↓↓↓

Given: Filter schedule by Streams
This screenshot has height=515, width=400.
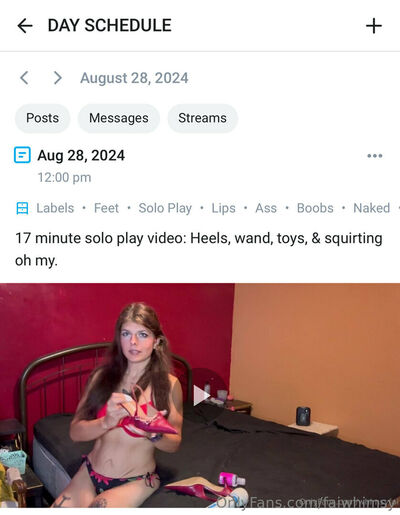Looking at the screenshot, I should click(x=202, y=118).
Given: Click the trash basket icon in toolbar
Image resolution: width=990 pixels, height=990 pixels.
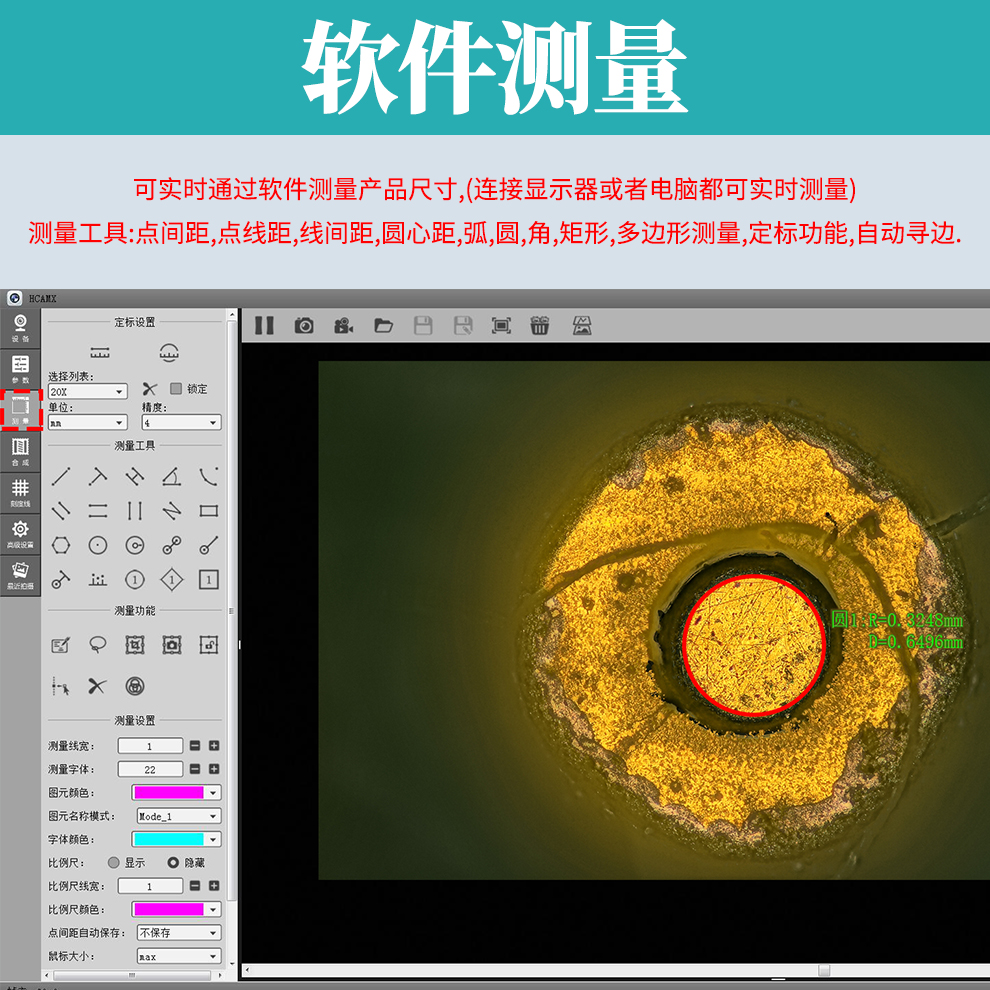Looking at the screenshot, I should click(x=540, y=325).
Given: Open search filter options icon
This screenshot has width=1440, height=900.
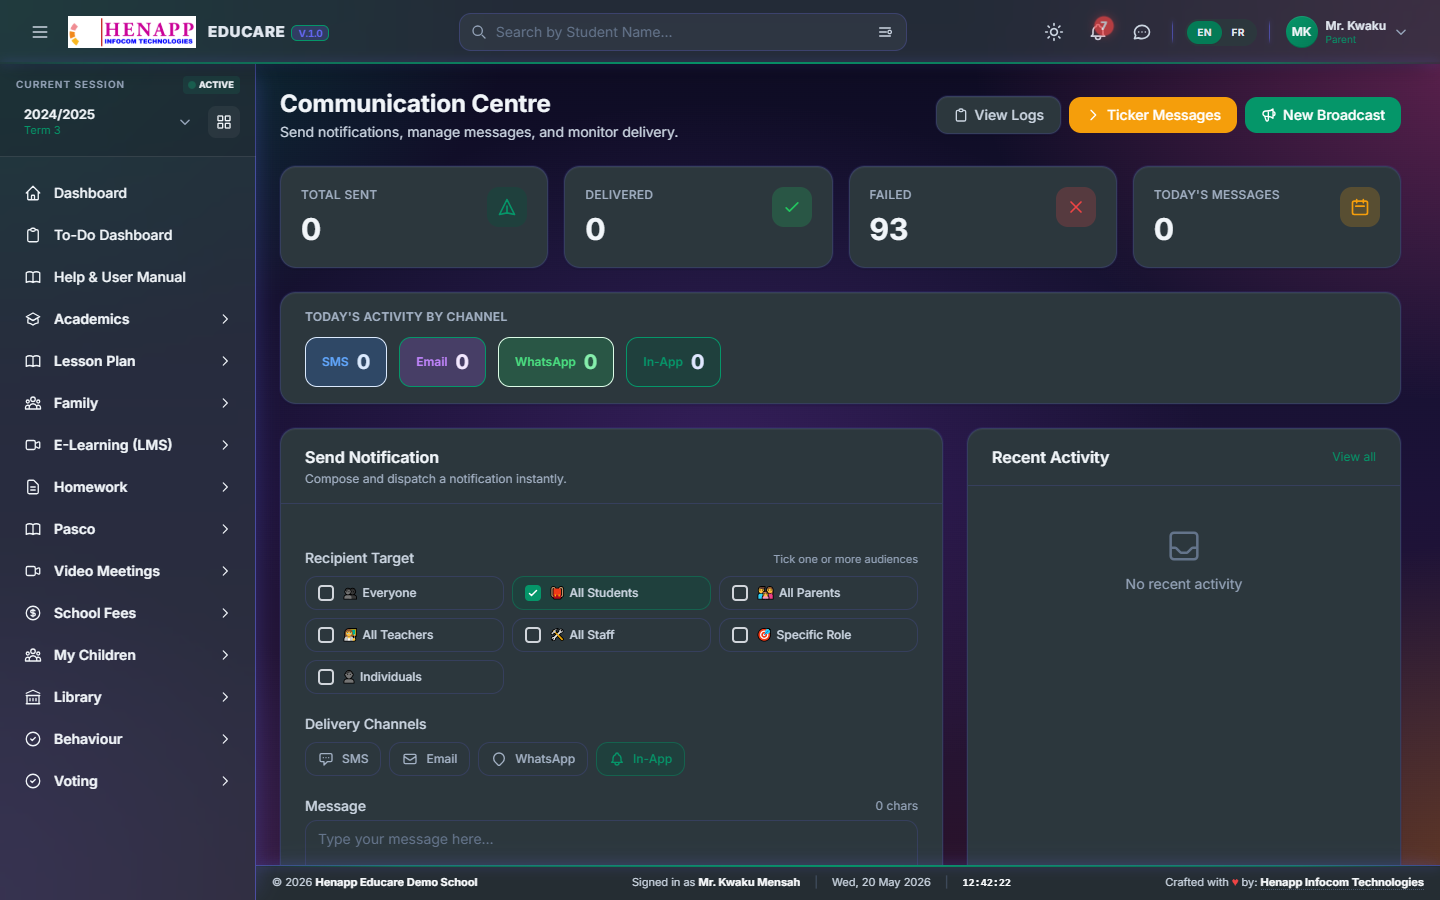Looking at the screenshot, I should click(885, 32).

↑↑↑

● Problem details
Make a word-for-word copy of the entries, without any pictures.

● Answer to this problem
Given: Filter schedule by Streams
This screenshot has height=515, width=400.
Looking at the screenshot, I should click(x=202, y=118).
Given: Click the trash basket icon in toolbar
Image resolution: width=990 pixels, height=990 pixels.
Looking at the screenshot, I should click(x=540, y=325).
Given: Open search filter options icon
This screenshot has width=1440, height=900.
Looking at the screenshot, I should click(885, 32).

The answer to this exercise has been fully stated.